OTHER PROJECT INFORMATION – Project Summary/Abstract
THE IMPACTS OF ENHANCED DRUG-PATENT EXAMINATION
The legal patentability requirements are designed to respect the balance between patient access to existing
longevity-improving drugs and incentivizing their existence in the first place. However, the patent system may
fail to achieve this balance if it does not provide patent examiners with the resources—mainly, time—needed to
apply these patentability standards. Given the legal presumption of validity of incoming patent applications,
insufficient examination time may lead to concerns that the U.S. Patent and Trademark Office (PTO) will issue
patents on non-novel or obvious innovations, a result which may unnecessarily inhibit patient access and
thereby compromise patient outcomes. Patent quality concerns of this nature have been particularly
paramount in the case of “secondary” patents—i.e., patents on subsidiary drug features such as on routes of
administration. Given that secondary patent applications are often filed years after the issuance of the active-
ingredient patent, they have the potential to meaningfully extend the effective patent lives of given drug
products, potentially limiting access on the margin to clinically valuable drugs. In this project, we propose to
investigate the full extent to which secondary patenting practices may be extending effective patent lives of
FDA-approved drugs. Further, drawing on certain PTO reforms and features, we will investigate the impacts of
increasing examination time on drug-patent examination quality. In particular, we will address four aims:
Compiling, reviewing and coding data from both the PTO and the FDA, we will build a database of
small-molecule drug patents associated with FDA-approved drug products from the mid-1980s to the
present, containing various information associated with each such patent, including information (if any)

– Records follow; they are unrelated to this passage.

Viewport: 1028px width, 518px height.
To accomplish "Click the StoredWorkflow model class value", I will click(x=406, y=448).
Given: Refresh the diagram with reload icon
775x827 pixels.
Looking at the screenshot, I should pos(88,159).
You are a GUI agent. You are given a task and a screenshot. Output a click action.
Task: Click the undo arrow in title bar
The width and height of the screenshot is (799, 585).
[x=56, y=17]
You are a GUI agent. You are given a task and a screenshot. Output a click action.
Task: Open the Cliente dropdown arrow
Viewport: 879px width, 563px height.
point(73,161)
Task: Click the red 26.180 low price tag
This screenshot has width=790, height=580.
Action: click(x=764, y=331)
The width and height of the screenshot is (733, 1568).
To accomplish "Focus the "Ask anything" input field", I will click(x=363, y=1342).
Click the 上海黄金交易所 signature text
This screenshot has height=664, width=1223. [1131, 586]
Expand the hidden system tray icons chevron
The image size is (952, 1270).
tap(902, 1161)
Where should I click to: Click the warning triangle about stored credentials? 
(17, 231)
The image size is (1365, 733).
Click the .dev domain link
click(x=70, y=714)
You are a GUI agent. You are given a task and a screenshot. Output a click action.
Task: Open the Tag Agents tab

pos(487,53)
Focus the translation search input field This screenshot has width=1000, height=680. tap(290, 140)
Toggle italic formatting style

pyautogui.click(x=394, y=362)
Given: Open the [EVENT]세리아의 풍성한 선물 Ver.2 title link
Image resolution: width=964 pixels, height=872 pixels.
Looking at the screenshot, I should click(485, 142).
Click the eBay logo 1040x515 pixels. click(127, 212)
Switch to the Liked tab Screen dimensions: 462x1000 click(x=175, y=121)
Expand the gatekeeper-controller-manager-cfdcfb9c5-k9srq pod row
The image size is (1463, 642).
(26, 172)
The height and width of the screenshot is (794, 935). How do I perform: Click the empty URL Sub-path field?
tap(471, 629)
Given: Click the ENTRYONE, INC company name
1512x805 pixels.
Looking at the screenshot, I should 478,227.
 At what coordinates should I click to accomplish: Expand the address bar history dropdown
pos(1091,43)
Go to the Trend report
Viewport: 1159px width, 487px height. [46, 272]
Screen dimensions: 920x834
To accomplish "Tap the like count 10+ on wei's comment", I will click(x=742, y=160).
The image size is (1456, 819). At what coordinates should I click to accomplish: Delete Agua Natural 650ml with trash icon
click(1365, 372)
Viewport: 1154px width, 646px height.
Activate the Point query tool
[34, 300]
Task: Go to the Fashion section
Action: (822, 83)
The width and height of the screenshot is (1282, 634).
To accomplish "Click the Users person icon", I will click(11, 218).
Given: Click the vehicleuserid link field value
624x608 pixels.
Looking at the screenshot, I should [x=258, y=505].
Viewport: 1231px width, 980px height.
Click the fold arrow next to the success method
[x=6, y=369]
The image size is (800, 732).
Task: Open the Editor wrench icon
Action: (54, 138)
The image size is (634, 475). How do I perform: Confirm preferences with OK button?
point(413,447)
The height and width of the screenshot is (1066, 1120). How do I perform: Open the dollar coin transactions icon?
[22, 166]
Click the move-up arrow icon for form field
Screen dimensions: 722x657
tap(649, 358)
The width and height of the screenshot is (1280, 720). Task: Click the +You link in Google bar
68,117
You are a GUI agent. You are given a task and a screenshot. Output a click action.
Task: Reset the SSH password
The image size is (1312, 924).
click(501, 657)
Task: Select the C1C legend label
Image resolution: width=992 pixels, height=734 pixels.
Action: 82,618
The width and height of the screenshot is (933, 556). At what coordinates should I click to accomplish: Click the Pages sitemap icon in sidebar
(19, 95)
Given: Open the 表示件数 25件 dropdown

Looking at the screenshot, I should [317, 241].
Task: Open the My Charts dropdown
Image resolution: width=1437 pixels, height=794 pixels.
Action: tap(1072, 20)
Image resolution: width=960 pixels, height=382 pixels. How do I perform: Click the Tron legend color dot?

on claims associated with secondary drug features.
We will similarly build a database of large-molecule drug patents, though this effort will likely require a
deeper and more extensive review of raw PTO materials given the lack of a congressionally mandated
list of biologics-related patents associated with FDA-approvals.
Using these data and employing various quasi-experimental approaches, we will estimate the
relationship between the examination time allotted to examiners and the likelihood that the patents they
issue meet the legal patentability requirements.
Drawing on the results from Aim #3, we will run simulation exercises to assess the degree to which an
increase in examination time will shorten the effective patent lives of approved FDA drug products and
thereafter draw on various estimated moments from the generic-entry literature to estimate the resulting
effects on increased/accelerated patient access to approved medications.